Green, Greener VET: Solutions to the main challenges

Green, Greener VET: Solutions to the main challenges

Sustainability, investment, empowerment and cooperation were some of the key words used in the closing session of Green, Greener VET event, conducted online in the scope of the 6th Edition of the European Vocational Skills Week, on May 20th, 2022.

With 39 participants coming from all corners of the EU, this session was moderated by Alicia Miklavčič (Chair of VET4EU2 Platform).

The panel of experts was comprised of  Mia O’Neaill (Principal and Managing Director of Sykli Environmental School of Finland), Louis Aquilina (Director, Erasmus+ Projects and Mobility Office at MCAST and Coordinator for the UNESCO-UNEVOC Centre, in Malta), Žan Dapčevič (Director of the Higher Vocational College Academia, Maribor), Adam Gajek (EUROCHAMBRES), Giacomo Bosio (Programme assistant for SDGs and Greening TVET initiative, at UNESCO-UNEVOC) and Anna Barieri (DG EMPL).
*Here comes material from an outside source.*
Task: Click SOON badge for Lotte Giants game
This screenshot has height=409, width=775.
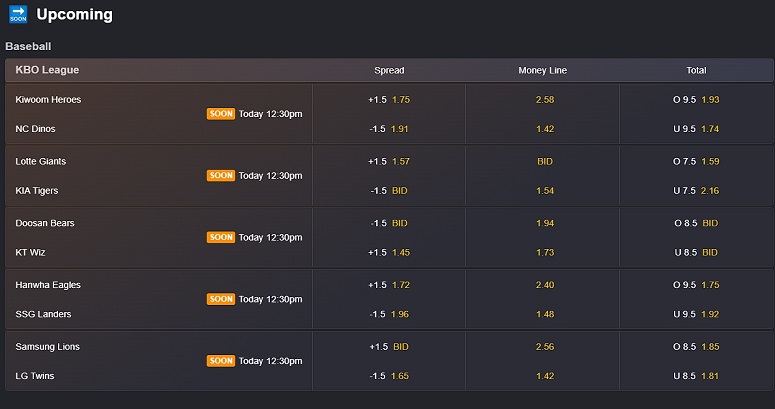Action: [221, 176]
Based on their experience, they were able to identify possible solutions to the main challenges to VET mentioned in the opening session of the Green, Greener VET event – how to:

  • Transform mindsets and find solutions to overcome the decrease of students;
  • Boost teachers’ professional development;
  • Help VET Providers coping with new technologies to help us turn green.

Experts concluded that investment on digitalisation (including the use of AI, VR and other equipment in training) and explanation of the benefits of VET for the jobs of the future can attract young people to VET.

Investment on human capital is required to foster teachers’ professional development (e.g., provide opportunities for training, peer learning and sharing of best practices in the use of digital tools in training and to foster sustainable learning environments).

Implementation of already existent EU tools and initiatives (e.g., Pact for Skills, EU Alliances for Apprenticeships, Erasmus+ programme) is crucial for promoting cooperation between different stakeholders (VET providers, teachers, students, SMES and other businesses) to take measures for the green transition, including skills forecasting, quality apprenticeships and work-based learning, mobility and coaching. They can also be used by VET providers to implement micro-credentials and foster sustainability in the learning environment.

Green, Greener VET sessions were the stage for fruitful discussions, where possible solutions on how can VET cope with specific challenges for the green transition were provided.

Now it is time to act, collaboratively, for the future and growth of VET!